## PROBLEM STATEMENT
Copy the lines below exactly, starting at the line that contains "Focus the Scrapbox search field" and stopping after the last line, and include no other lines.

------------------------------------------------------------------------

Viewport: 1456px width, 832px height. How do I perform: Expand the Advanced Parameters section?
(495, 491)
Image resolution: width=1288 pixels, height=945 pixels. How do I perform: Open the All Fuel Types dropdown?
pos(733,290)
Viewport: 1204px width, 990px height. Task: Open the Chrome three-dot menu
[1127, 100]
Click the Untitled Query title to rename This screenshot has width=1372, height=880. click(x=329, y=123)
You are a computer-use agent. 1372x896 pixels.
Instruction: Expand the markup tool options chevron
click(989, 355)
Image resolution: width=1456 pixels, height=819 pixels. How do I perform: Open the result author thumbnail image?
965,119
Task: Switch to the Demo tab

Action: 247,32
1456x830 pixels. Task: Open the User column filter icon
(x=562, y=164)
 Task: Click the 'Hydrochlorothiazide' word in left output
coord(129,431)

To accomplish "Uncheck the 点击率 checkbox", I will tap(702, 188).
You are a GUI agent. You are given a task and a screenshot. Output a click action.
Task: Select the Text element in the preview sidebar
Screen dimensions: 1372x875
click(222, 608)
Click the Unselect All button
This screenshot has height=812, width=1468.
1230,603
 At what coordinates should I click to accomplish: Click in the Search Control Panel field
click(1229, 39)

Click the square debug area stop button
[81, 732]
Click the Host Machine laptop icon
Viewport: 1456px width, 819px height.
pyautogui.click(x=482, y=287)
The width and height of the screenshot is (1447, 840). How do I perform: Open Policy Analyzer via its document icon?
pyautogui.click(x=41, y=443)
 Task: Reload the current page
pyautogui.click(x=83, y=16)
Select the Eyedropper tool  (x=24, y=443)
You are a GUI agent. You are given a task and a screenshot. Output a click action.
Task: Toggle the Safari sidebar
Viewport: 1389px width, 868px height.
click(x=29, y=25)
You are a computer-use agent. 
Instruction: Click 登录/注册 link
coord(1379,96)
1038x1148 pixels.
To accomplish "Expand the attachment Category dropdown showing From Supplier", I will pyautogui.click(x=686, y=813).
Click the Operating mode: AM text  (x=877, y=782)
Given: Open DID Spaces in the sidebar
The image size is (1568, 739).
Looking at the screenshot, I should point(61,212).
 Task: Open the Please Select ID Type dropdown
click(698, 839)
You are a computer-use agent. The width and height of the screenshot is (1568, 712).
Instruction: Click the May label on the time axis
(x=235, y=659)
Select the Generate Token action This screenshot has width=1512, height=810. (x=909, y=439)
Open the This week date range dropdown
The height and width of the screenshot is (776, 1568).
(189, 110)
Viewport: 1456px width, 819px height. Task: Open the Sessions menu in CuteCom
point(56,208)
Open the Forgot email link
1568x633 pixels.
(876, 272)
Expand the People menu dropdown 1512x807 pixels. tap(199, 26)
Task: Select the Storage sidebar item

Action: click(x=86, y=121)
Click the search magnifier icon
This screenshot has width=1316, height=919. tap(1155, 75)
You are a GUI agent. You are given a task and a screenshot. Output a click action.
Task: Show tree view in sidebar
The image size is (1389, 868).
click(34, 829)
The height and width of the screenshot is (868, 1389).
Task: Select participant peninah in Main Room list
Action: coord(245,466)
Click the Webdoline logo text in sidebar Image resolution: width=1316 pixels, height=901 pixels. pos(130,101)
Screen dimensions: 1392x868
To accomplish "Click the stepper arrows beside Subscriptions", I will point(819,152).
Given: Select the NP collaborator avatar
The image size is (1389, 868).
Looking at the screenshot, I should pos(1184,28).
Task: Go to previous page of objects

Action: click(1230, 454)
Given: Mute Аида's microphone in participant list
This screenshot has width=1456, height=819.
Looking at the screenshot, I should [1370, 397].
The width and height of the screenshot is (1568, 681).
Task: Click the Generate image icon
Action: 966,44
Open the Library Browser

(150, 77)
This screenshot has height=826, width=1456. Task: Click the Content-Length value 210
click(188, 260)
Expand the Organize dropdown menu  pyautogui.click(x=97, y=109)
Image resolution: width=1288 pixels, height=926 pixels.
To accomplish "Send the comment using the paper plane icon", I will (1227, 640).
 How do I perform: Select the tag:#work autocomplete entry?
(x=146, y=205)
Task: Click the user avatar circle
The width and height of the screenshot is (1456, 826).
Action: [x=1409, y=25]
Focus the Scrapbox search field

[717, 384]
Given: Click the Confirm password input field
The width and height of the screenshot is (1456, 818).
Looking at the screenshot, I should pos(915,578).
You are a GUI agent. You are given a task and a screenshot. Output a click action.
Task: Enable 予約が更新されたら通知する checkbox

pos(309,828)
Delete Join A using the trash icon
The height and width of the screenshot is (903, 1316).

------------------------------------------------------------------------

## ANSWER SPACE
Focus the Scrapbox search field

[717, 384]
Given: Click the Confirm password input field
The width and height of the screenshot is (1456, 818).
Looking at the screenshot, I should pos(915,578).
You are a GUI agent. You are given a task and a screenshot. Output a click action.
Task: Enable 予約が更新されたら通知する checkbox

pos(309,828)
Delete Join A using the trash icon
The height and width of the screenshot is (903, 1316).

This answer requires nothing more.